The connections between these three industries are deliberately constructed to be opaque and hard for those on the outside to review and understand. For example, “rebate walls” have been set up between drug companies and PBMs. This term refers to contractual arrangements that control the placement of certain drugs on formularies that are used by most healthcare plans. Drug makers can offer higher rebates to the PBMs for any given medicine, or bundles of different medicines. This allows them to “wall off” other drug makers from getting favorable formulary placements for their drugs.

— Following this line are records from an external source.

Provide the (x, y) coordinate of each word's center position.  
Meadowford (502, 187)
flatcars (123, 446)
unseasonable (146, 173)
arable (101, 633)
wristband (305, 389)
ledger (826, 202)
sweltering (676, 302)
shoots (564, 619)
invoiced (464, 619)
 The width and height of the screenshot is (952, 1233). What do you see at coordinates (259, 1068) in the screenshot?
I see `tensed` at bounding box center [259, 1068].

All of these groups should spend a lot less time offloading blame and focus instead on solving the problems of increasing access to medicines, reducing healthcare costs, and improving health outcomes. Mud slinging just promotes the growth of a swampy ecosystem of missed opportunities and wasted money. Everyone’s reputation gets bogged down in the muck and mire.

Reputation Resuscitated?

Life-saving COVID-19 vaccines were produced in record time, along with new and repurposed drugs for combating the pandemic. Many people are grateful for this work. Polls have shown that biopharma’s reputation is trending upward. That’s good news for the industry. Whether this will be sustained is an open question.

This positive movement in favor of biopharma is being counterbalanced in real-time by anti-vaccine forces, most of which are anti-pharma and anti-science. The anti-intellectualism and misinformation promulgated by these groups lingers like a bad cough, even as biomedicine successes continue to pile up.

Biopharma scandals continue, with large fines levied for all manner of offenses. Purdue Pharma is on the hook for $8B for driving the opioid crisis. Novartis agreed to pay $678M for making improper payments to doctors (i.e. kickbacks). Even after admitting this, Novartis was forced to walk back comments made by its chairman, who inaccurately insisted that the company had done no such thing.

Gaslighting is never a good look for an industry leader. Congressional testimony about drug pricing from the CEOs of AbbVie and Amgen was embarrassingly bad, wilting under the tough questioning of Rep. Katie Porter with her “whiteboard of truth.” This confirmed what many in the public already suspect, and which helps drive the anti-vaccine movement: the industry can’t be trusted.

Just as coal, oil, and gas companies need to change their business models because of the threat of global climate change, biopharma companies need to work much harder to ensure their medicines will be available to all those who need them.

It’s a reasonable request for an industry that continues to oppose state drug pricing boards, Canadian drug imports, and Medicare negotiations on drug prices.

The industry’s stance on those issues hasn’t changed in the past decade. But the industry can and must change.

The shifting position on racial diversity, equity, and inclusion is a sign that industry can do better. We need to hold it accountable. Let’s make sure the industry follows through on its promise by doing everything in its power to ensure that the poor, the disadvantaged, and BIPOC and Latinx folks gain access to the treatments and medicines that will enrich and prolong lives.

Stewart Lyman is a biopharma consultant based in Seattle.